» **Texto proporcionado**:
##########
El evento se realizaba en un quincho de Kilómetro 8. Los organizadores intentaron hacerlo pasar por un cumpleaños de 15, pero cobraban entrada y vendían alcohol a adolescentes
Una intervención conjunta entre personal de Habilitaciones Municipales y la Policía del Chubut permitió desarticular una fiesta clandestina en el barrio Kilómetro 8 durante la madrugada de este sábado. En el lugar se encontraban unas cincuenta personas, de las cuales alrededor de treinta eran menores de edad consumiendo bebidas alcohólicas.
El operativo se originó a partir de un llamado telefónico a las 3:45 horas, que alertaba sobre una violenta riña en la vía pública. Al arribar al sector, los efectivos constataron que el foco del conflicto provenía del interior de un salón privado tipo quincho. Al notar la presencia policial, los asistentes intentaron una fuga masiva hacia las calles linderas.
##########
» **Datos extraídos**:
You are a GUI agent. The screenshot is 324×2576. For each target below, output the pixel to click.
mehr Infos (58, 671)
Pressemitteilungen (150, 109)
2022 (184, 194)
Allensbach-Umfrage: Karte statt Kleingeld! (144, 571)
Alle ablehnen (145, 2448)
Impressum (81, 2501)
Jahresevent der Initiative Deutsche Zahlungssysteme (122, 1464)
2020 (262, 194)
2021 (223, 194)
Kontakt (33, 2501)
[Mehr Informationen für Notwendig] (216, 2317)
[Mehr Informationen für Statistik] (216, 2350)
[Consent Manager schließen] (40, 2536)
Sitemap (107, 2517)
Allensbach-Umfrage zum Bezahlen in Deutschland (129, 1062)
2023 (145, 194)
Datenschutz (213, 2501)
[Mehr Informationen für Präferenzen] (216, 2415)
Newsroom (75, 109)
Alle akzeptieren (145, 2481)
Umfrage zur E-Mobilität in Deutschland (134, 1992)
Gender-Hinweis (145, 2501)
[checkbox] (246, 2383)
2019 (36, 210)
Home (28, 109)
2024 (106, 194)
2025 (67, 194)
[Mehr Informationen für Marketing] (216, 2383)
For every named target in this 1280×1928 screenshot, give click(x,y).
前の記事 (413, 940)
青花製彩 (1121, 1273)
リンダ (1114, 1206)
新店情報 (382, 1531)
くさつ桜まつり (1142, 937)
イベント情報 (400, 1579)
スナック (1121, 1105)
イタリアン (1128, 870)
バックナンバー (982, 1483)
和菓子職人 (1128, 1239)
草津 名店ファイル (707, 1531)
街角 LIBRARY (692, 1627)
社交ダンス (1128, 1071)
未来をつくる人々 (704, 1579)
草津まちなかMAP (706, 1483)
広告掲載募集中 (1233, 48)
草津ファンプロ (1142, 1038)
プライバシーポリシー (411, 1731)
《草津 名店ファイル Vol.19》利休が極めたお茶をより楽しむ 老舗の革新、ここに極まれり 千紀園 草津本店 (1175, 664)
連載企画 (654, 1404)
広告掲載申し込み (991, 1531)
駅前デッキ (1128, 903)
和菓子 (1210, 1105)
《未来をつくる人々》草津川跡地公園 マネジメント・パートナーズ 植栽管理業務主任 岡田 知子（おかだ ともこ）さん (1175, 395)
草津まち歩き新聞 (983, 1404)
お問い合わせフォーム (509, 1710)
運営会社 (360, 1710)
##########
» **Tareas por realizar**:
- 1) Reproduzca textualmente el fragmento de la nota sobre la fiesta clandestina que comienza en "El evento se" y termina en "consumiendo bebidas alcohólicas.".
- 2) Prosiga la nota sobre la fiesta clandestina en Kilómetro 8 a partir de su última oración.

» **Resultados por tarea**:
- 1)
El evento se realizaba en un quincho de Kilómetro 8. Los organizadores intentaron hacerlo pasar por un cumpleaños de 15, pero cobraban entrada y vendían alcohol a adolescentes
Una intervención conjunta entre personal de Habilitaciones Municipales y la Policía del Chubut permitió desarticular una fiesta clandestina en el barrio Kilómetro 8 durante la madrugada de este sábado. En el lugar se encontraban unas cincuenta personas, de las cuales alrededor de treinta eran menores de edad consumiendo bebidas alcohólicas.

- 2)
Falsa fiesta de 15 y menores asistidas
Los organizadores del evento intentaron camuflar la actividad comercial nocturna bajo la supuesta celebración de «una fiesta de 15 años». Sin embargo, los inspectores municipales desarmaron rápidamente la coartada al confirmar que para ingresar al establecimiento se requería el pago previo de una entrada.
Debido a la magnitud del procedimiento, se convocó el apoyo de la Comisaría Distrito General Mosconi y de la Comisaría Distrito Palazzo. Durante los desmanes, dos menores de edad debieron ser trasladadas a la sede policial bajo resguardo institucional preventivo. Ambas presentaban un evidente estado de ebriedad y denunciaron haber sufrido agresiones físicas dentro del quincho, lo que motivó la intervención urgente de la Asesoría de Familia, Menores e Incapaces.
Fuertes sanciones en el Juzgado de Faltas
El personal comunal labró las actas de infracción correspondientes por el desarrollo de actividad clandestina nocturna sin las autorizaciones locales básicas.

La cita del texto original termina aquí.